- Born: 1963 (age 62–63) Cleveland, Ohio, U.S.
- Education: Massachusetts College of Art and Design
- Website: www.stevelocke.com

= Steve Locke =

American artist (born 1963)

Steve Locke (born 1963) is an American conceptual artist who explores figuration and perceptions of the male figure, and themes of masculinity and homosexuality through drawing, painting, sculpture and installation art. He lives and works in upstate New York and in Brooklyn where he teaches at Pratt Institute.

==Early life and education==
Locke was born in Cleveland, Ohio, and raised in Detroit, Michigan. He is African-American. He spent the summer of 2002 at Skowhegan School of Painting and Sculpture in Skowhegan, Maine. He received his MFA from the Massachusetts College of Art and Design in 2001 and holds Bachelor's degrees from Boston University and Massachusetts College of Art and Design.

==Career and work==

Steve Locke, there is no one left to blame, 2013, ICA Boston

Locke’s art explores the meaning applied to male portraiture. His works comprise several portraits of men - for almost a decade, he has reworked the particular gesture of a man with his tongue hanging out of his open mouth. "It’s hard to make a painting of a man and not have him look important.
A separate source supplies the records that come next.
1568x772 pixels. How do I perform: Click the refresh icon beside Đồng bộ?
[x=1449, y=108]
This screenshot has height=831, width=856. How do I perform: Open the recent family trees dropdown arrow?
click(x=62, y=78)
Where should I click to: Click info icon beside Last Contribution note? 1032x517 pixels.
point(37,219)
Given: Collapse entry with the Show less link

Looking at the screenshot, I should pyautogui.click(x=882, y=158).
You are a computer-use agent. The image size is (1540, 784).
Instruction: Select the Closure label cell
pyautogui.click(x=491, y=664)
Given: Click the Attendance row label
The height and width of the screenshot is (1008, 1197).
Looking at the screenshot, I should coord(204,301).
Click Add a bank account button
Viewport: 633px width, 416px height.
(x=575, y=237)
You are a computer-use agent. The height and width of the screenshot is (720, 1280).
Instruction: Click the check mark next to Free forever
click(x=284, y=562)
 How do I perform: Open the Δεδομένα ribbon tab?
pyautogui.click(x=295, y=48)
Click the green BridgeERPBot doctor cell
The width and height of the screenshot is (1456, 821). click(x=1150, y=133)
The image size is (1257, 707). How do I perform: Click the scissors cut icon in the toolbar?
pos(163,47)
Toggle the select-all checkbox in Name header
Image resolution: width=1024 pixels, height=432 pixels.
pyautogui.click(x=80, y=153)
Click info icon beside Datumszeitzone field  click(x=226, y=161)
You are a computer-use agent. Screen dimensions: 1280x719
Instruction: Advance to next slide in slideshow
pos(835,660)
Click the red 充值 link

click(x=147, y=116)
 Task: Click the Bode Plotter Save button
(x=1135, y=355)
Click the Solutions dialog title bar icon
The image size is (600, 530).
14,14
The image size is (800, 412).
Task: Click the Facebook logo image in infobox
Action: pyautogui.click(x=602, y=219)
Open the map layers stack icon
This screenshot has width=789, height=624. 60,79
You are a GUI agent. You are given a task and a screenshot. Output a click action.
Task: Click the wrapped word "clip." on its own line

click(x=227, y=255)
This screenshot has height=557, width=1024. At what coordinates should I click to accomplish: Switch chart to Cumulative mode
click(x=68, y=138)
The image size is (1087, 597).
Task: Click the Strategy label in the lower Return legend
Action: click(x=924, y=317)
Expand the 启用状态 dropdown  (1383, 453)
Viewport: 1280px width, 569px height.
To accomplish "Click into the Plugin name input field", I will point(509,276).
So I came up with this weird gesture," Locke explained in an interview with the Institute of Contemporary Art, Boston. "I like that they’re not heroic, and not attached to any body," he said of his pieces, which straddle the line between sculpture and painting. "They’re floating around in the atmosphere, waiting to possess somebody, or get inside your head and transform you." He aims to "make paintings of men who were vulnerable, or exposed, without using the obvious trope of nudity." His work provokes broader social, sexual and art historical conversations.

Locke is a former professor at Massachusetts College of Art and Design in Boston, and currently teaches at the Pratt Institute. Locke was awarded the Art Matters grant, visiting Istanbul in 2007 to see the Blue Mosque and the Hagia Sophia with a specific interest in exploring themes such as patterning, decoration, calligraphy, and wall painting. In 2008, he was the visiting professor and artist in residence at the Savannah College of Art and Design. In 2024, he joined the Board of Governors at Skowhegan School of Painting and Sculpture.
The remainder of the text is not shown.